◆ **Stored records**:
_____
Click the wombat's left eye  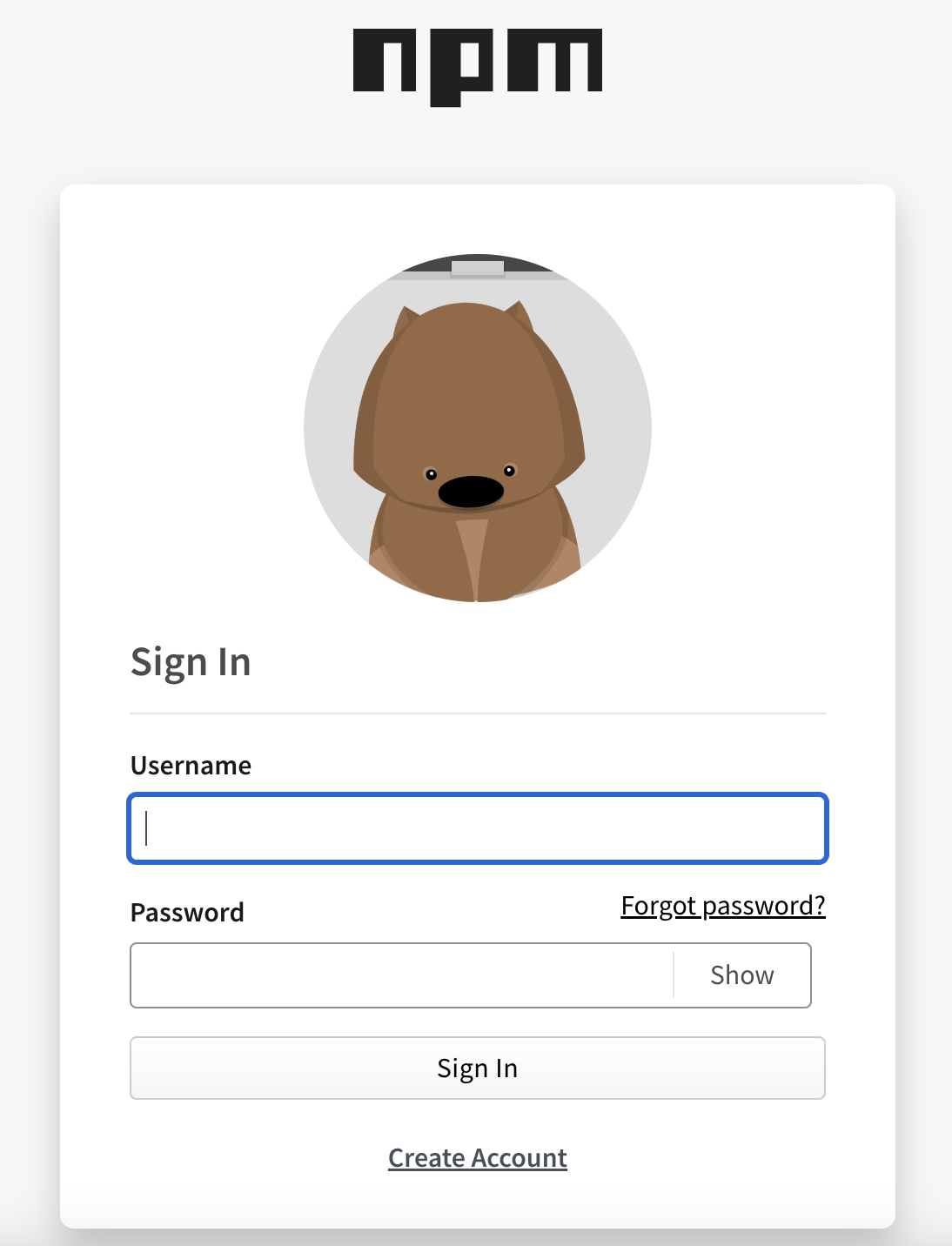(431, 474)
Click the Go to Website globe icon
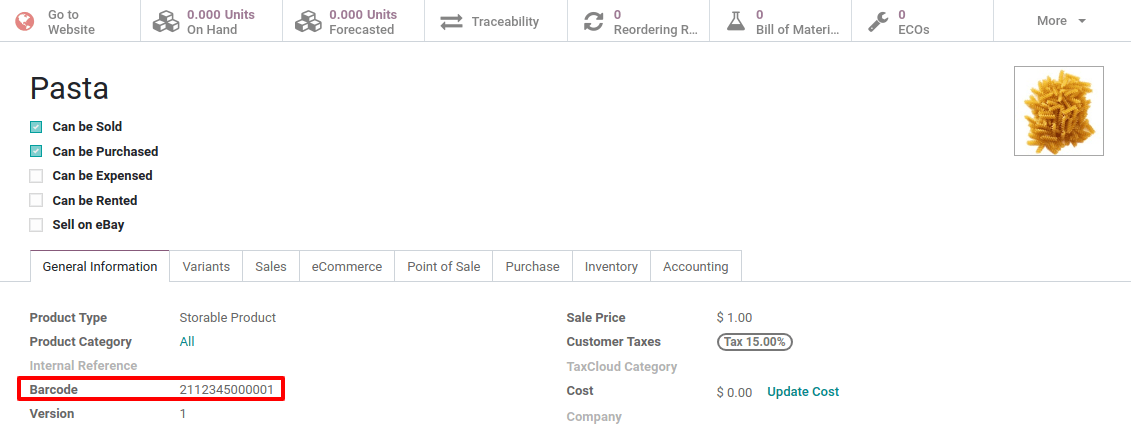The width and height of the screenshot is (1131, 435). tap(25, 22)
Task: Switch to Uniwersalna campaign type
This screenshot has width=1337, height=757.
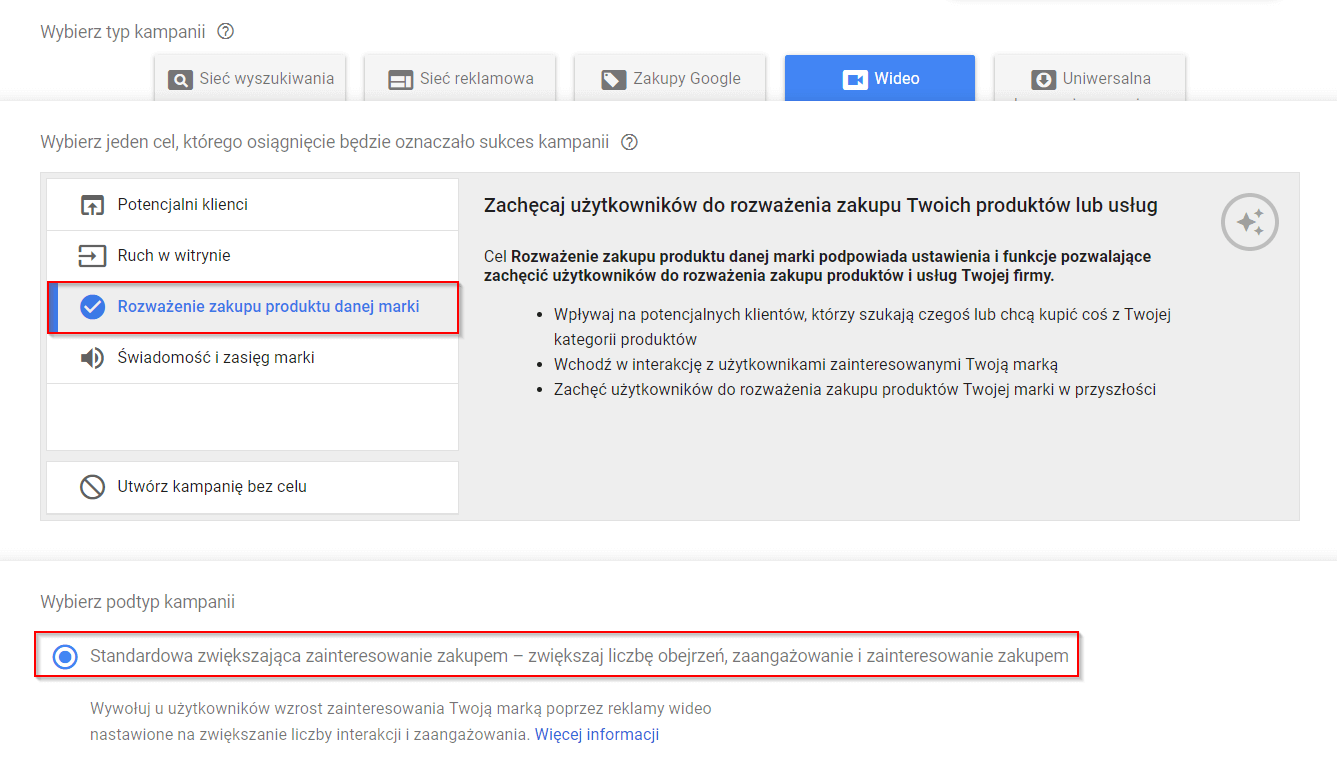Action: click(x=1090, y=79)
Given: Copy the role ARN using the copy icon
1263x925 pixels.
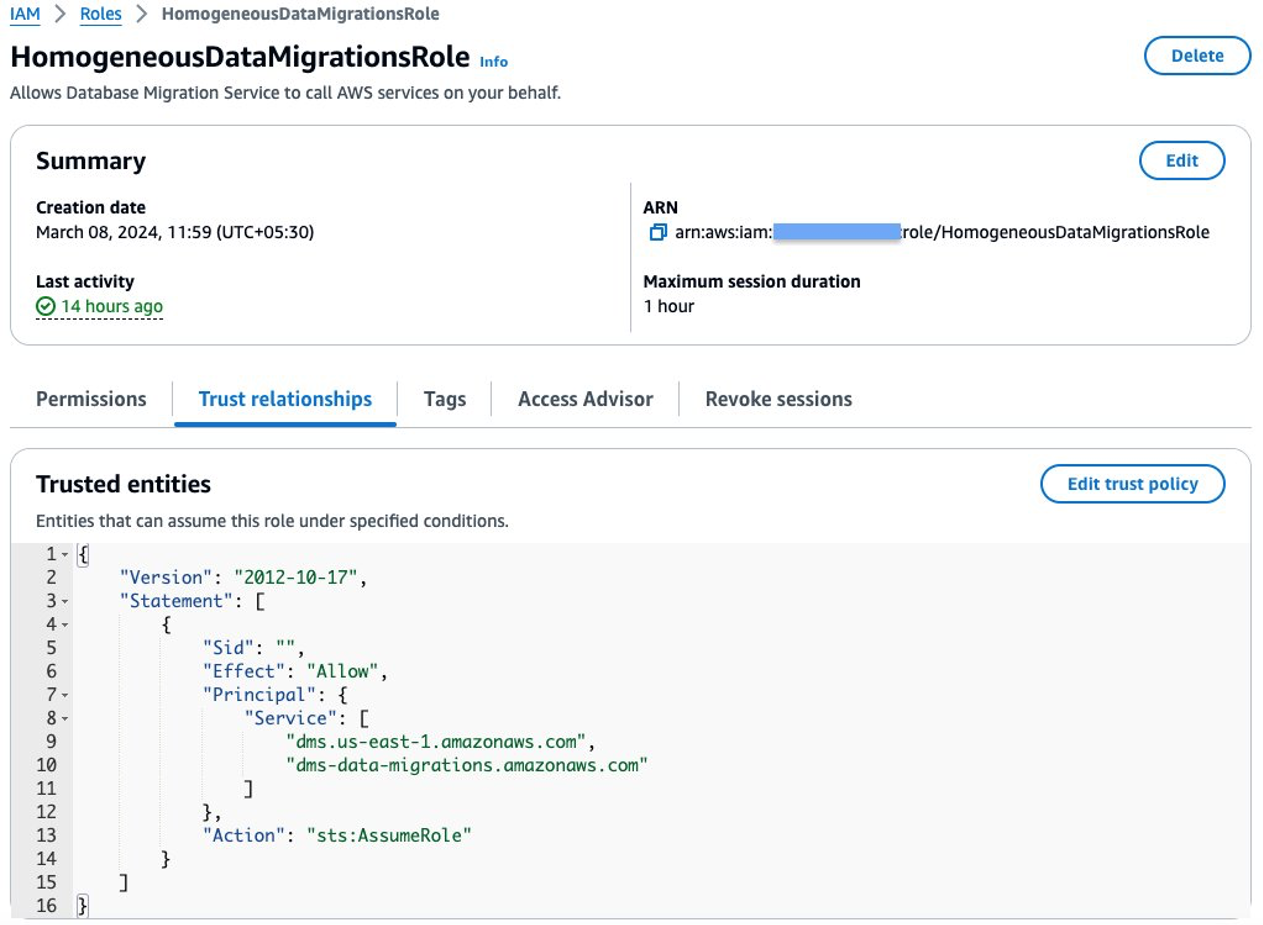Looking at the screenshot, I should pyautogui.click(x=657, y=233).
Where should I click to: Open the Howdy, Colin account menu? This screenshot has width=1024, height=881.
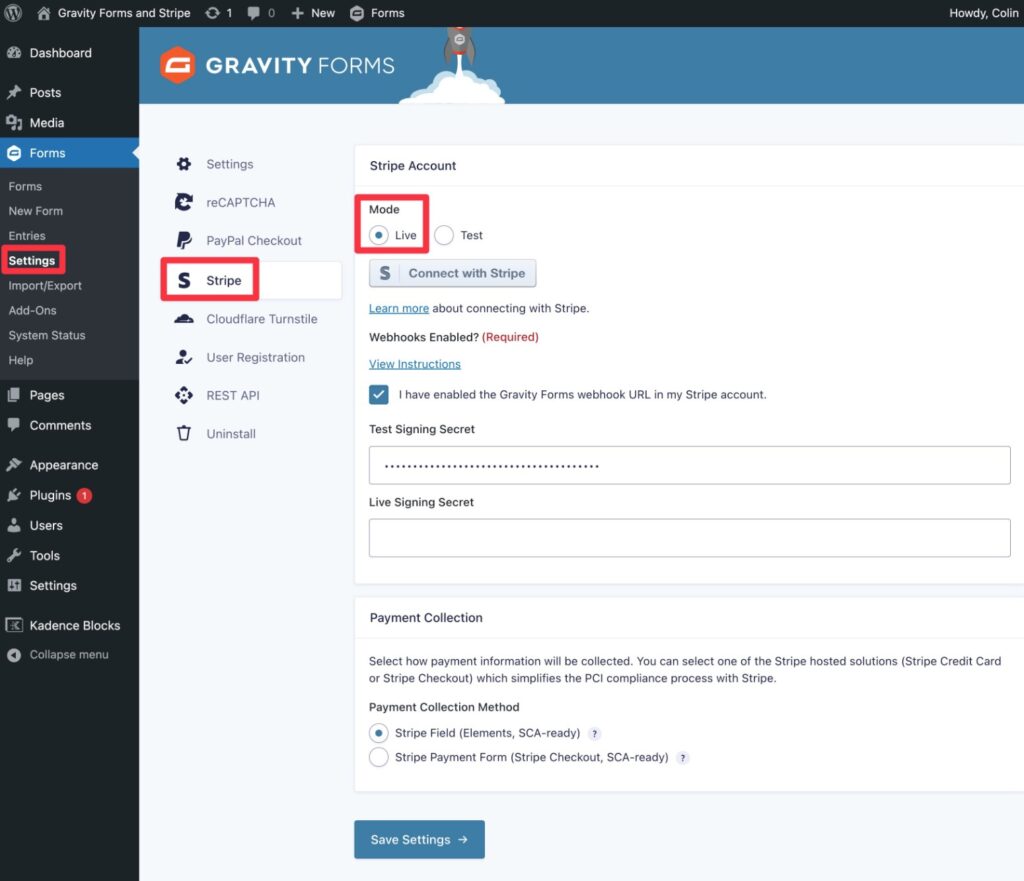point(983,13)
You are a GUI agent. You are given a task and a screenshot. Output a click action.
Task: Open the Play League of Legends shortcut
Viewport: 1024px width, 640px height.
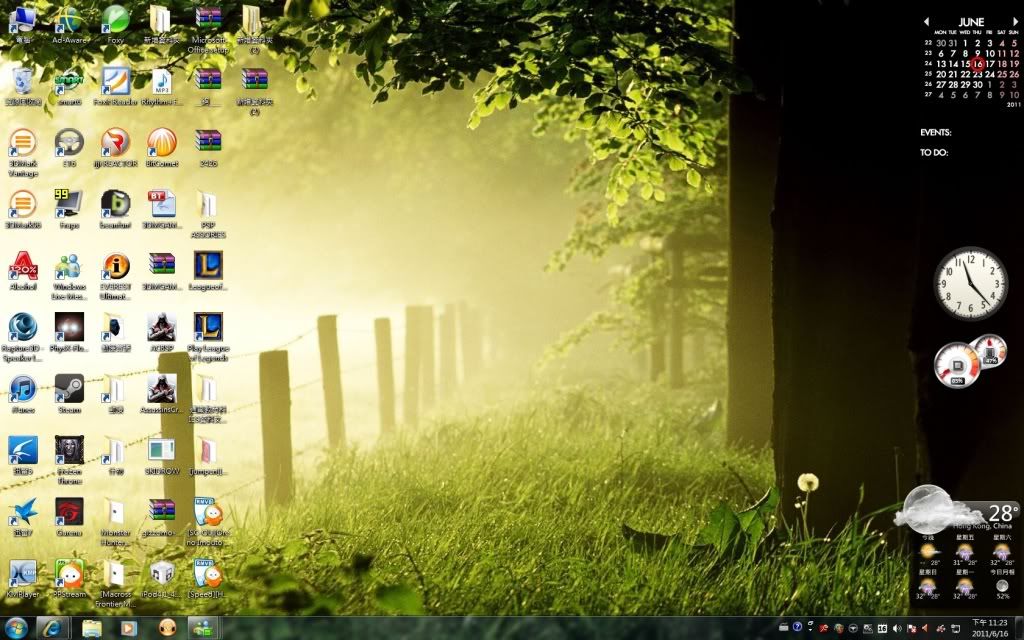[208, 327]
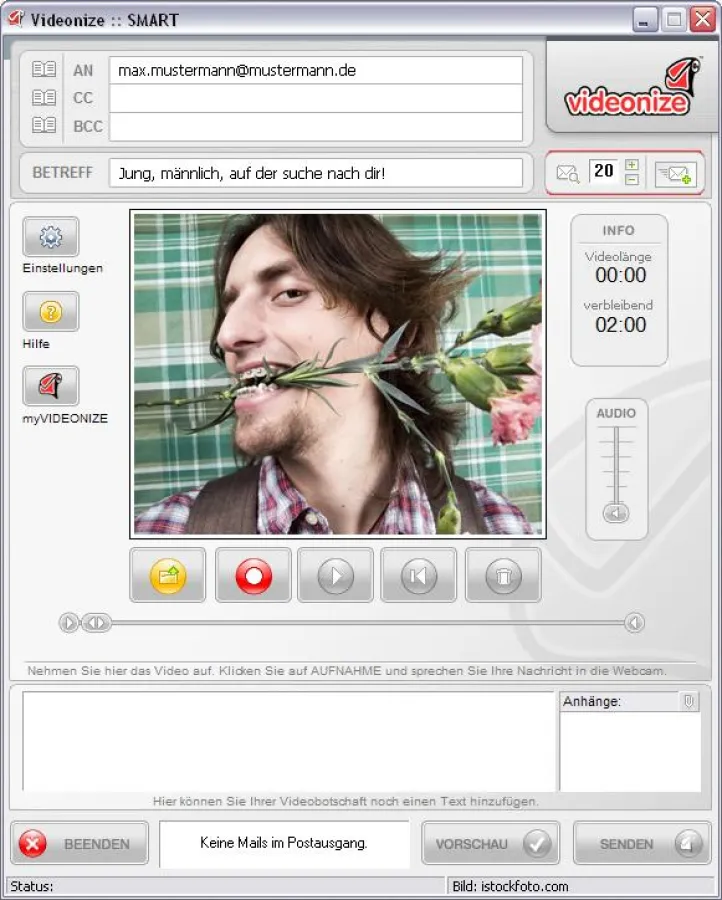Click the yellow open video file button
The width and height of the screenshot is (722, 900).
coord(168,575)
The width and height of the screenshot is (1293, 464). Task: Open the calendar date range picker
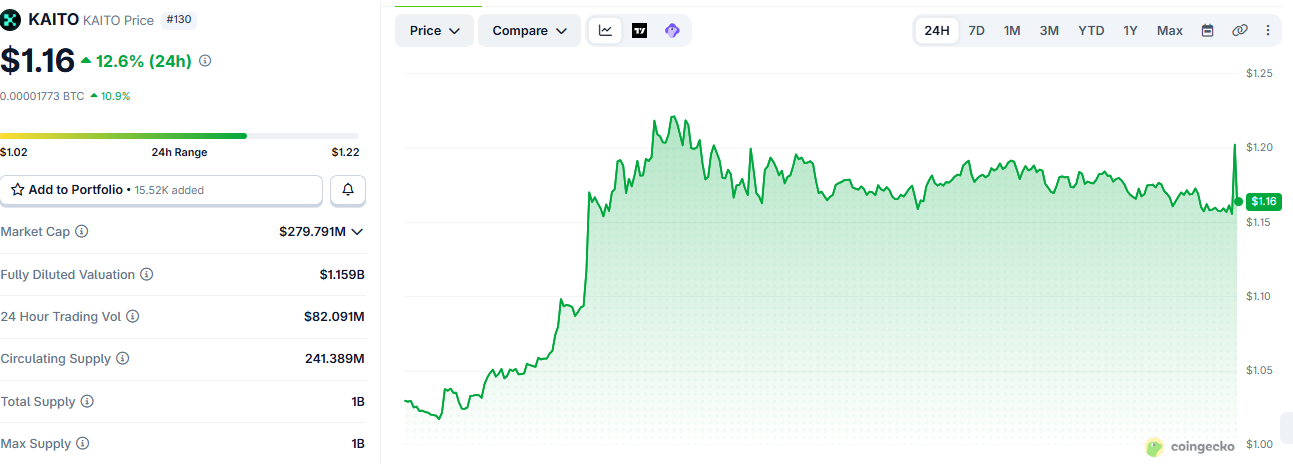point(1207,30)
_____
◆ **Exercise description**: Please copy, exactly as written, the lines from the one that contains "1263x925 pixels." through the end of the records, both ends included. Do not include the pictures.

◆ **Solution to the exercise**:
1263x925 pixels.
Looking at the screenshot, I should pyautogui.click(x=657, y=233).
Where should I click to: Open the Howdy, Colin account menu? This screenshot has width=1024, height=881.
point(983,13)
You are a GUI agent. You are given a task and a screenshot. Output a click action.
Task: Open the Play League of Legends shortcut
Viewport: 1024px width, 640px height.
[208, 327]
Click the yellow open video file button
The width and height of the screenshot is (722, 900).
coord(168,575)
The width and height of the screenshot is (1293, 464). Task: Open the calendar date range picker
point(1207,30)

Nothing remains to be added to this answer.